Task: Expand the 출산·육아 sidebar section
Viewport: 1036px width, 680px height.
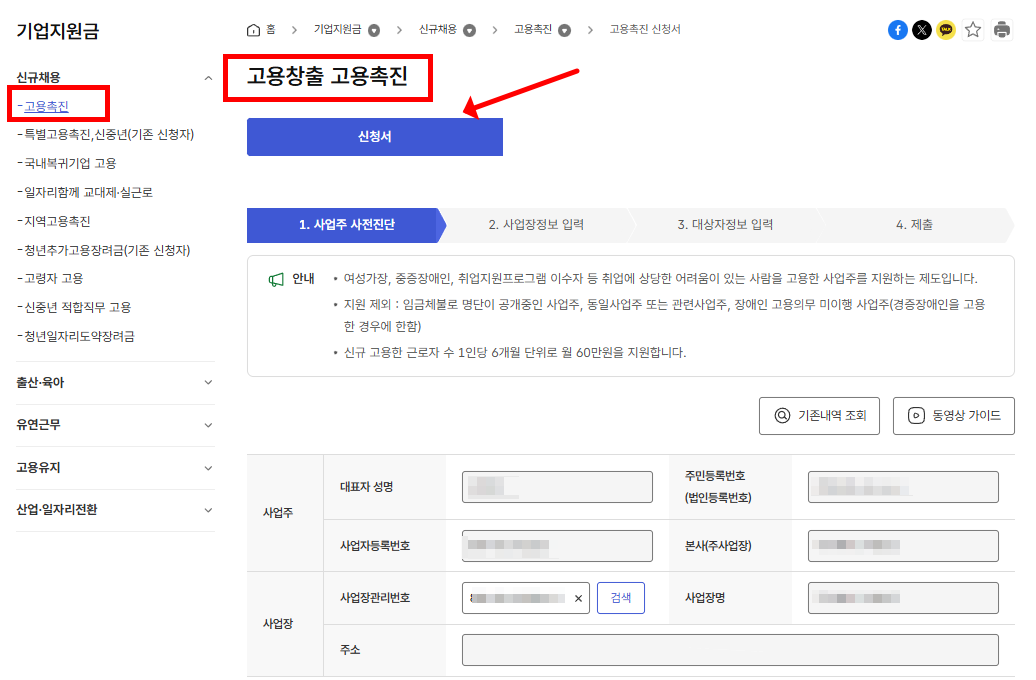Action: click(210, 383)

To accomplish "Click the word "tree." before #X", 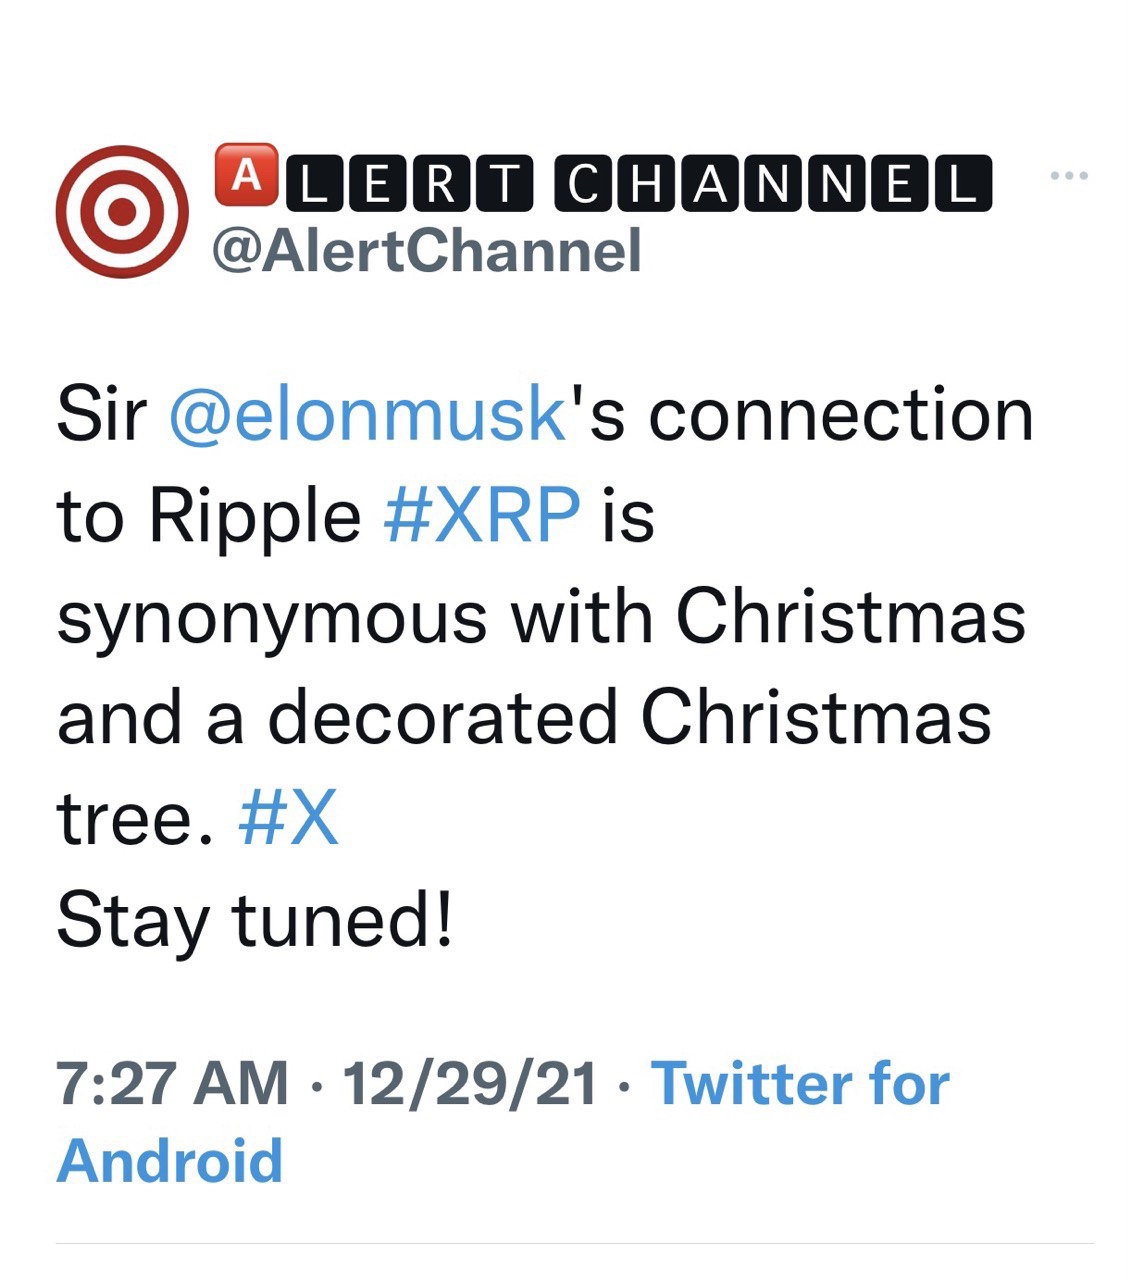I will (135, 820).
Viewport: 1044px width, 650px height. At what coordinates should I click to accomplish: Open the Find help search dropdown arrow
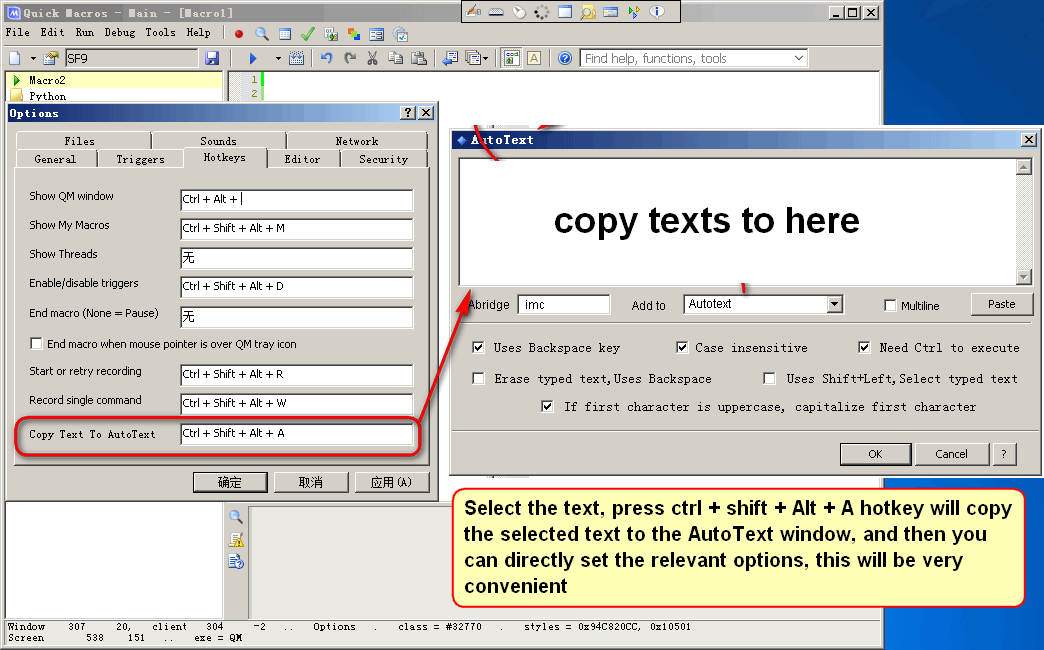(798, 59)
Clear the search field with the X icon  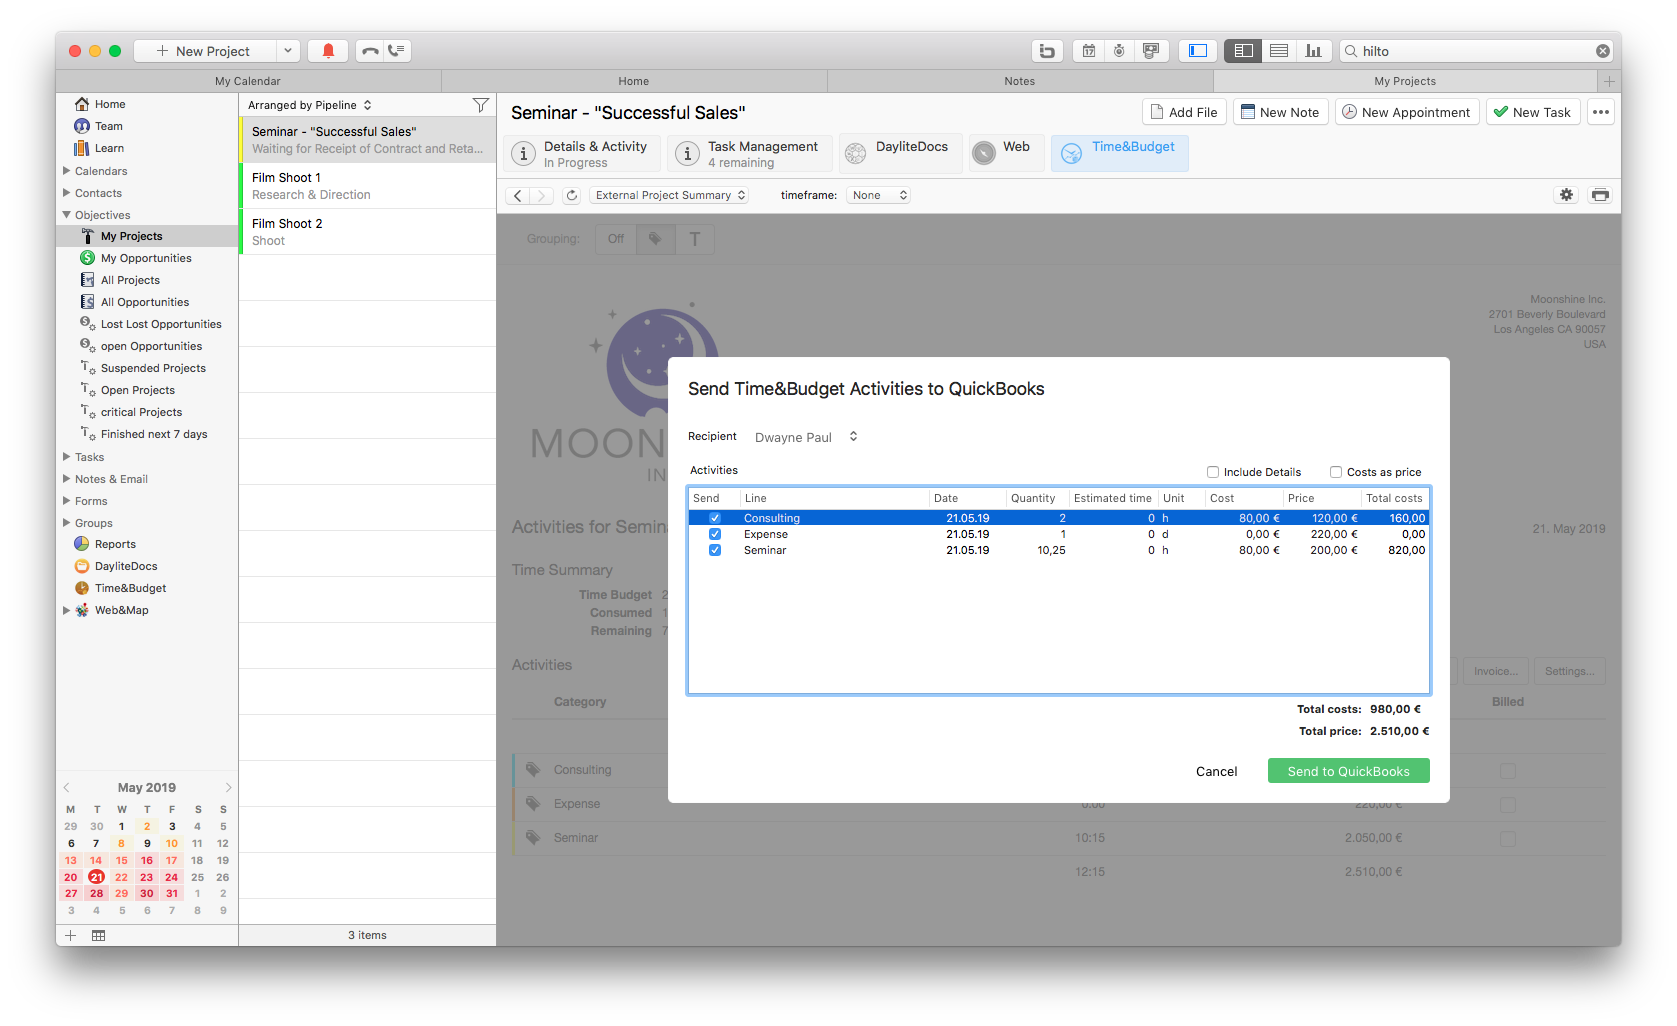coord(1602,51)
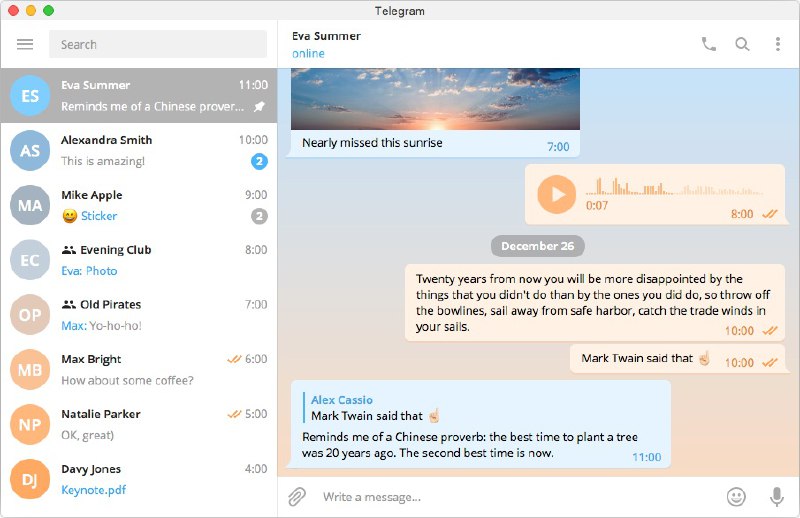Open Davy Jones chat with Keynote.pdf
This screenshot has height=518, width=800.
(x=139, y=479)
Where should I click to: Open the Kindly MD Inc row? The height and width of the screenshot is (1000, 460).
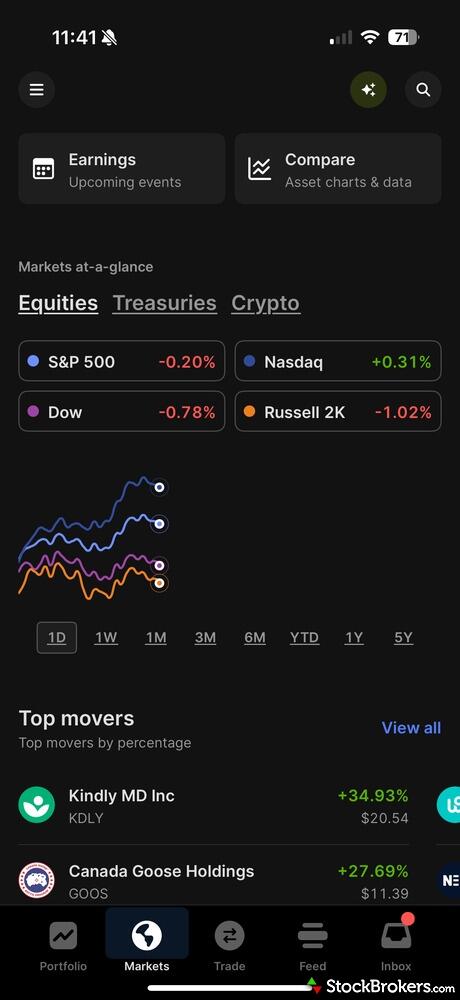tap(214, 806)
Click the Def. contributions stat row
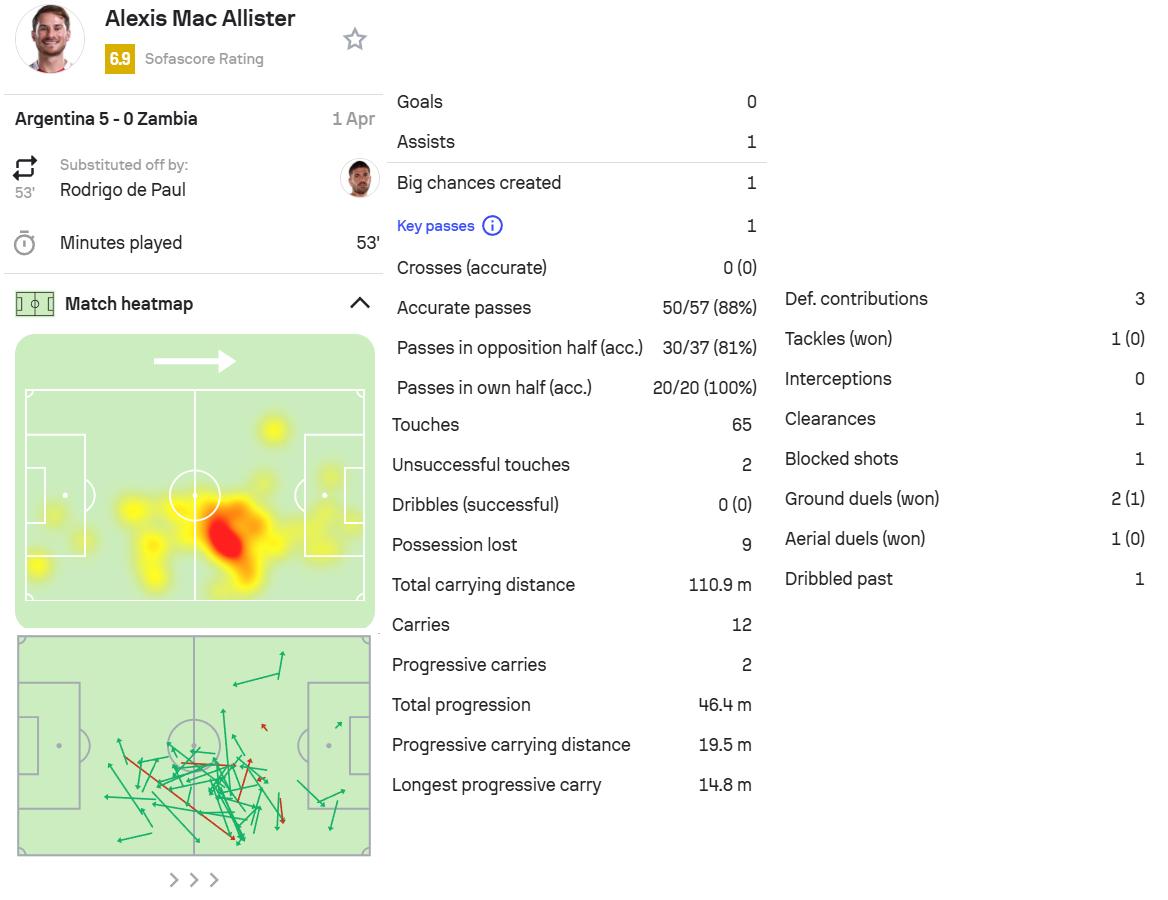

## REQUIRED WORK
Each line from the one containing "Where should I" through the end of the records above is to be retyped exactly, with the pictures omitted and nothing added.

## TASK SOLUTION
Where should I click to: Open the Kindly MD Inc row? The height and width of the screenshot is (1000, 460).
tap(214, 806)
Click the Def. contributions stat row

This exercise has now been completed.